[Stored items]
- - - - - - -

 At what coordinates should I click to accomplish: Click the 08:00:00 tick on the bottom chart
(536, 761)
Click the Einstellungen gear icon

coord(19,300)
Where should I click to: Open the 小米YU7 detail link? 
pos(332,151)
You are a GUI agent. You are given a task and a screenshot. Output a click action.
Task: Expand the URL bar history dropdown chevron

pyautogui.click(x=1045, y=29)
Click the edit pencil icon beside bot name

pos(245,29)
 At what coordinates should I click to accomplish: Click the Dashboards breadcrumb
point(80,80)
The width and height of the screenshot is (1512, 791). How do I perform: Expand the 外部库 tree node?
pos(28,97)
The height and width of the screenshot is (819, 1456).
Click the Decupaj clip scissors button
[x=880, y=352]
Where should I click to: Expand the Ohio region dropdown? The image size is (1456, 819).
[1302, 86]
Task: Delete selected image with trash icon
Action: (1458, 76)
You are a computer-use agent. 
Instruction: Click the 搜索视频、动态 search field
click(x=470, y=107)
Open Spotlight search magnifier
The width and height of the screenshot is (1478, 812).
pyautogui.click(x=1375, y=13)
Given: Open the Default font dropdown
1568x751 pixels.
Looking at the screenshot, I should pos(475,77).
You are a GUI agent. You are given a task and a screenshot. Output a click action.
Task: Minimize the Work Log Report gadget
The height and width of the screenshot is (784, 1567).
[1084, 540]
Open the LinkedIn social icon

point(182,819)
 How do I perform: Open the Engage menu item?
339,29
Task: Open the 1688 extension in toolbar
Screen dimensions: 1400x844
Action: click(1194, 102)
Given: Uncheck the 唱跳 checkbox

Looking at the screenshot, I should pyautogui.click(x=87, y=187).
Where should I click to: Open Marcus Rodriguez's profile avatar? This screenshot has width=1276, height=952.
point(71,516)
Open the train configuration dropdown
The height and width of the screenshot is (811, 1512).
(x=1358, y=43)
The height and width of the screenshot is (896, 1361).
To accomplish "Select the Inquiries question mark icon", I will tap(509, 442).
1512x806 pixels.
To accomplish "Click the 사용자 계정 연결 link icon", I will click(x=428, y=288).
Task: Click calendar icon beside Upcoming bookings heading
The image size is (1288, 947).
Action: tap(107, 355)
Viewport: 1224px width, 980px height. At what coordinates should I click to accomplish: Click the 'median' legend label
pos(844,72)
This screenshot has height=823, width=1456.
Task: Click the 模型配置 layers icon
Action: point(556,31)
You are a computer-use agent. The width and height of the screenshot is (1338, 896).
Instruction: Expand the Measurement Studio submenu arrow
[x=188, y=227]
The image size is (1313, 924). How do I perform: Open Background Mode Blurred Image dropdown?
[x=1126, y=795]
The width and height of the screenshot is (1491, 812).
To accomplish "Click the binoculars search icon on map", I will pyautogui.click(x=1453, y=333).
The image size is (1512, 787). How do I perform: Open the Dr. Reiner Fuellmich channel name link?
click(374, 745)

- - - - - - -

WHAT TO WORK ON -
Output the entries above exactly, please, with nothing dropped.

RESPONSE BOX -
 At what coordinates should I click to accomplish: Click the 08:00:00 tick on the bottom chart
(536, 761)
Click the Einstellungen gear icon

coord(19,300)
Where should I click to: Open the 小米YU7 detail link? 
pos(332,151)
You are a GUI agent. You are given a task and a screenshot. Output a click action.
Task: Expand the URL bar history dropdown chevron

pyautogui.click(x=1045, y=29)
Click the edit pencil icon beside bot name

pos(245,29)
 At what coordinates should I click to accomplish: Click the Dashboards breadcrumb
point(80,80)
The width and height of the screenshot is (1512, 791). How do I perform: Expand the 外部库 tree node?
pos(28,97)
The height and width of the screenshot is (819, 1456).
Click the Decupaj clip scissors button
[x=880, y=352]
Where should I click to: Expand the Ohio region dropdown? The image size is (1456, 819).
[1302, 86]
Task: Delete selected image with trash icon
Action: (1458, 76)
You are a computer-use agent. 
Instruction: Click the 搜索视频、动态 search field
click(x=470, y=107)
Open Spotlight search magnifier
The width and height of the screenshot is (1478, 812).
pyautogui.click(x=1375, y=13)
Given: Open the Default font dropdown
1568x751 pixels.
Looking at the screenshot, I should pos(475,77).
You are a GUI agent. You are given a task and a screenshot. Output a click action.
Task: Minimize the Work Log Report gadget
The height and width of the screenshot is (784, 1567).
[1084, 540]
Open the LinkedIn social icon

point(182,819)
 How do I perform: Open the Engage menu item?
339,29
Task: Open the 1688 extension in toolbar
Screen dimensions: 1400x844
Action: click(1194, 102)
Given: Uncheck the 唱跳 checkbox

Looking at the screenshot, I should pyautogui.click(x=87, y=187).
Where should I click to: Open Marcus Rodriguez's profile avatar? This screenshot has width=1276, height=952.
point(71,516)
Open the train configuration dropdown
The height and width of the screenshot is (811, 1512).
(x=1358, y=43)
The height and width of the screenshot is (896, 1361).
To accomplish "Select the Inquiries question mark icon", I will tap(509, 442).
1512x806 pixels.
To accomplish "Click the 사용자 계정 연결 link icon", I will click(x=428, y=288).
Task: Click calendar icon beside Upcoming bookings heading
The image size is (1288, 947).
Action: tap(107, 355)
Viewport: 1224px width, 980px height. At what coordinates should I click to accomplish: Click the 'median' legend label
pos(844,72)
This screenshot has height=823, width=1456.
Task: Click the 模型配置 layers icon
Action: point(556,31)
You are a computer-use agent. The width and height of the screenshot is (1338, 896).
Instruction: Expand the Measurement Studio submenu arrow
[x=188, y=227]
The image size is (1313, 924). How do I perform: Open Background Mode Blurred Image dropdown?
[x=1126, y=795]
The width and height of the screenshot is (1491, 812).
To accomplish "Click the binoculars search icon on map", I will pyautogui.click(x=1453, y=333).
The image size is (1512, 787). How do I perform: Open the Dr. Reiner Fuellmich channel name link?
click(374, 745)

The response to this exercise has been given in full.